→ Provided material
#####

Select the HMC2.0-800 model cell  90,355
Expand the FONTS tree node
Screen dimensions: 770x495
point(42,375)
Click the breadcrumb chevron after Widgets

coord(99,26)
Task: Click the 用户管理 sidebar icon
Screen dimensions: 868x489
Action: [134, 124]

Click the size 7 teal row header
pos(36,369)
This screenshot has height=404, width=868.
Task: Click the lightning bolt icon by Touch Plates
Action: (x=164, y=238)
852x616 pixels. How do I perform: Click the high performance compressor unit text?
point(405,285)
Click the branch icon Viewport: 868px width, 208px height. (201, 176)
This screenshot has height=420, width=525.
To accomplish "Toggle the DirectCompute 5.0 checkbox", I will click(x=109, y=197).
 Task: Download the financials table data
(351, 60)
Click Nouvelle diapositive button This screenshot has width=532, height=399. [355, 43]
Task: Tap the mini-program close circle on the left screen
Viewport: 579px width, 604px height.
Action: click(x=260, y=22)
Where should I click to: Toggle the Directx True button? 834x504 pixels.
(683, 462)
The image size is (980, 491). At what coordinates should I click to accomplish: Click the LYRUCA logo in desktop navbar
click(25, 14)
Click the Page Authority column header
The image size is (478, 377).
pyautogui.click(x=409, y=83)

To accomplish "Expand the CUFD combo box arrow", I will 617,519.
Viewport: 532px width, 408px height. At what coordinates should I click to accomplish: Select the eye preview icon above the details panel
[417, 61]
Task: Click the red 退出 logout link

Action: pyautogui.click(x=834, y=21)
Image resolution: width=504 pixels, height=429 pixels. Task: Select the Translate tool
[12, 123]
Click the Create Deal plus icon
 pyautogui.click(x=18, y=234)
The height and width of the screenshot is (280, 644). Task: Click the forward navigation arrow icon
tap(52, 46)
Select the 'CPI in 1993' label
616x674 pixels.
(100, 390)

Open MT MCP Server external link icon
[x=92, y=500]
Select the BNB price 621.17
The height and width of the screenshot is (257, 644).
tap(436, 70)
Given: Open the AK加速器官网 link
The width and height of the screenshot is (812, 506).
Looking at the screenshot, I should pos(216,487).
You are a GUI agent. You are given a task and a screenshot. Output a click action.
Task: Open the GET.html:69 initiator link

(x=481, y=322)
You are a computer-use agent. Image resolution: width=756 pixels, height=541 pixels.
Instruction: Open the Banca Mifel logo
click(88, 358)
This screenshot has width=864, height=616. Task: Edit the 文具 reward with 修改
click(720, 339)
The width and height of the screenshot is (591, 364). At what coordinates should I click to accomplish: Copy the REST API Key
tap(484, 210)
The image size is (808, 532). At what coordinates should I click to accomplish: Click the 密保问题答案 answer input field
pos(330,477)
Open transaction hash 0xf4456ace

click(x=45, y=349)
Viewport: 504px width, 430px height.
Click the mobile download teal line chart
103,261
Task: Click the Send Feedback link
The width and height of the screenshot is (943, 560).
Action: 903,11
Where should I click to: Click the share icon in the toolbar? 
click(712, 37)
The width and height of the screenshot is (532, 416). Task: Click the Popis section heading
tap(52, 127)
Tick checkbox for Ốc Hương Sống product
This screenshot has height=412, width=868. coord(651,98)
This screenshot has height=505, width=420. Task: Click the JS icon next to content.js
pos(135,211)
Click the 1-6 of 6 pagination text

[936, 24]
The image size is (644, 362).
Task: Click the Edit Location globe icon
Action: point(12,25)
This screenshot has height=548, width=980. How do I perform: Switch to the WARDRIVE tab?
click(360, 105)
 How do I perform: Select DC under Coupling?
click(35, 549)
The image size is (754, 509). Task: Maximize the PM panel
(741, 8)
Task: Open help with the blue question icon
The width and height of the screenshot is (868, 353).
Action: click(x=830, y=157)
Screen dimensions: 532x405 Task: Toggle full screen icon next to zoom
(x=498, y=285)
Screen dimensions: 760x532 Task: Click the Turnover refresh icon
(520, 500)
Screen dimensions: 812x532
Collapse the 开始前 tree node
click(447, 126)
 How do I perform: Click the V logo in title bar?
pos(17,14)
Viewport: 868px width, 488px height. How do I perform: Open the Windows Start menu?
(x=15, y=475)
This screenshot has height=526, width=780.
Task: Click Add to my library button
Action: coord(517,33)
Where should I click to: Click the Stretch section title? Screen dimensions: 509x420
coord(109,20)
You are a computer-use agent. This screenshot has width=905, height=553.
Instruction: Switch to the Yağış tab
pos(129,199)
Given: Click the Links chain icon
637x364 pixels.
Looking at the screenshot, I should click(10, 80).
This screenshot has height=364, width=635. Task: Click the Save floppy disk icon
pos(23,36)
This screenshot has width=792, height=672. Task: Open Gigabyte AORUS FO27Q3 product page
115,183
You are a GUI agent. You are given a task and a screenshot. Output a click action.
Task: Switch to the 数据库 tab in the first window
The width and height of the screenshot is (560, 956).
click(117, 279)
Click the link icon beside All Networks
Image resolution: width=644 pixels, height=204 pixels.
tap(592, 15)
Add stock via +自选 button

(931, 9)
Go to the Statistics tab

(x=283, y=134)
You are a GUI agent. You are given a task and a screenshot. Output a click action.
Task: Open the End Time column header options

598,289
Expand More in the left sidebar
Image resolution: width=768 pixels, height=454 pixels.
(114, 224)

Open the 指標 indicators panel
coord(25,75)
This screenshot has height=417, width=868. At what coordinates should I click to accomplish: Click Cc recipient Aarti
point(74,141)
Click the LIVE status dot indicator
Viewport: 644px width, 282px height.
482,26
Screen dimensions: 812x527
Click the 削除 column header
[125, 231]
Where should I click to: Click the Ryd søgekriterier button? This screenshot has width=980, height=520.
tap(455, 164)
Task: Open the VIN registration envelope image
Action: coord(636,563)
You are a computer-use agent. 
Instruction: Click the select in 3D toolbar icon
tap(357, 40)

#####

→ Exercise goal
Copy out the material exactly, omitting nothing.

→ Answer to this task
Select the HMC2.0-800 model cell  90,355
Expand the FONTS tree node
Screen dimensions: 770x495
point(42,375)
Click the breadcrumb chevron after Widgets

coord(99,26)
Task: Click the 用户管理 sidebar icon
Screen dimensions: 868x489
Action: [134, 124]

Click the size 7 teal row header
pos(36,369)
This screenshot has height=404, width=868.
Task: Click the lightning bolt icon by Touch Plates
Action: (x=164, y=238)
852x616 pixels. How do I perform: Click the high performance compressor unit text?
point(405,285)
Click the branch icon Viewport: 868px width, 208px height. (201, 176)
This screenshot has height=420, width=525.
To accomplish "Toggle the DirectCompute 5.0 checkbox", I will click(x=109, y=197).
 Task: Download the financials table data
(351, 60)
Click Nouvelle diapositive button This screenshot has width=532, height=399. [355, 43]
Task: Tap the mini-program close circle on the left screen
Viewport: 579px width, 604px height.
Action: click(x=260, y=22)
Where should I click to: Toggle the Directx True button? 834x504 pixels.
(683, 462)
The image size is (980, 491). At what coordinates should I click to accomplish: Click the LYRUCA logo in desktop navbar
click(25, 14)
Click the Page Authority column header
The image size is (478, 377).
pyautogui.click(x=409, y=83)

To accomplish "Expand the CUFD combo box arrow", I will 617,519.
Viewport: 532px width, 408px height. At what coordinates should I click to accomplish: Select the eye preview icon above the details panel
[417, 61]
Task: Click the red 退出 logout link

Action: pyautogui.click(x=834, y=21)
Image resolution: width=504 pixels, height=429 pixels. Task: Select the Translate tool
[12, 123]
Click the Create Deal plus icon
 pyautogui.click(x=18, y=234)
The height and width of the screenshot is (280, 644). Task: Click the forward navigation arrow icon
tap(52, 46)
Select the 'CPI in 1993' label
616x674 pixels.
(100, 390)

Open MT MCP Server external link icon
[x=92, y=500]
Select the BNB price 621.17
The height and width of the screenshot is (257, 644).
tap(436, 70)
Given: Open the AK加速器官网 link
The width and height of the screenshot is (812, 506).
Looking at the screenshot, I should pos(216,487).
You are a GUI agent. You are given a task and a screenshot. Output a click action.
Task: Open the GET.html:69 initiator link

(x=481, y=322)
You are a computer-use agent. Image resolution: width=756 pixels, height=541 pixels.
Instruction: Open the Banca Mifel logo
click(88, 358)
This screenshot has width=864, height=616. Task: Edit the 文具 reward with 修改
click(720, 339)
The width and height of the screenshot is (591, 364). At what coordinates should I click to accomplish: Copy the REST API Key
tap(484, 210)
The image size is (808, 532). At what coordinates should I click to accomplish: Click the 密保问题答案 answer input field
pos(330,477)
Open transaction hash 0xf4456ace

click(x=45, y=349)
Viewport: 504px width, 430px height.
Click the mobile download teal line chart
103,261
Task: Click the Send Feedback link
The width and height of the screenshot is (943, 560).
Action: 903,11
Where should I click to: Click the share icon in the toolbar? 
click(712, 37)
The width and height of the screenshot is (532, 416). Task: Click the Popis section heading
tap(52, 127)
Tick checkbox for Ốc Hương Sống product
This screenshot has height=412, width=868. coord(651,98)
This screenshot has height=505, width=420. Task: Click the JS icon next to content.js
pos(135,211)
Click the 1-6 of 6 pagination text

[936, 24]
The image size is (644, 362).
Task: Click the Edit Location globe icon
Action: point(12,25)
This screenshot has height=548, width=980. How do I perform: Switch to the WARDRIVE tab?
click(360, 105)
 How do I perform: Select DC under Coupling?
click(35, 549)
The image size is (754, 509). Task: Maximize the PM panel
(741, 8)
Task: Open help with the blue question icon
The width and height of the screenshot is (868, 353).
Action: click(x=830, y=157)
Screen dimensions: 532x405 Task: Toggle full screen icon next to zoom
(x=498, y=285)
Screen dimensions: 760x532 Task: Click the Turnover refresh icon
(520, 500)
Screen dimensions: 812x532
Collapse the 开始前 tree node
click(447, 126)
 How do I perform: Click the V logo in title bar?
pos(17,14)
Viewport: 868px width, 488px height. How do I perform: Open the Windows Start menu?
(x=15, y=475)
This screenshot has height=526, width=780.
Task: Click Add to my library button
Action: coord(517,33)
Where should I click to: Click the Stretch section title? Screen dimensions: 509x420
coord(109,20)
You are a computer-use agent. This screenshot has width=905, height=553.
Instruction: Switch to the Yağış tab
pos(129,199)
Given: Click the Links chain icon
637x364 pixels.
Looking at the screenshot, I should click(10, 80).
This screenshot has height=364, width=635. Task: Click the Save floppy disk icon
pos(23,36)
This screenshot has width=792, height=672. Task: Open Gigabyte AORUS FO27Q3 product page
115,183
You are a GUI agent. You are given a task and a screenshot. Output a click action.
Task: Switch to the 数据库 tab in the first window
The width and height of the screenshot is (560, 956).
click(117, 279)
Click the link icon beside All Networks
Image resolution: width=644 pixels, height=204 pixels.
tap(592, 15)
Add stock via +自选 button

(931, 9)
Go to the Statistics tab

(x=283, y=134)
You are a GUI agent. You are given a task and a screenshot. Output a click action.
Task: Open the End Time column header options

598,289
Expand More in the left sidebar
Image resolution: width=768 pixels, height=454 pixels.
(114, 224)

Open the 指標 indicators panel
coord(25,75)
This screenshot has height=417, width=868. At what coordinates should I click to accomplish: Click Cc recipient Aarti
point(74,141)
Click the LIVE status dot indicator
Viewport: 644px width, 282px height.
482,26
Screen dimensions: 812x527
Click the 削除 column header
[125, 231]
Where should I click to: Click the Ryd søgekriterier button? This screenshot has width=980, height=520.
tap(455, 164)
Task: Open the VIN registration envelope image
Action: coord(636,563)
You are a computer-use agent. 
Instruction: Click the select in 3D toolbar icon
tap(357, 40)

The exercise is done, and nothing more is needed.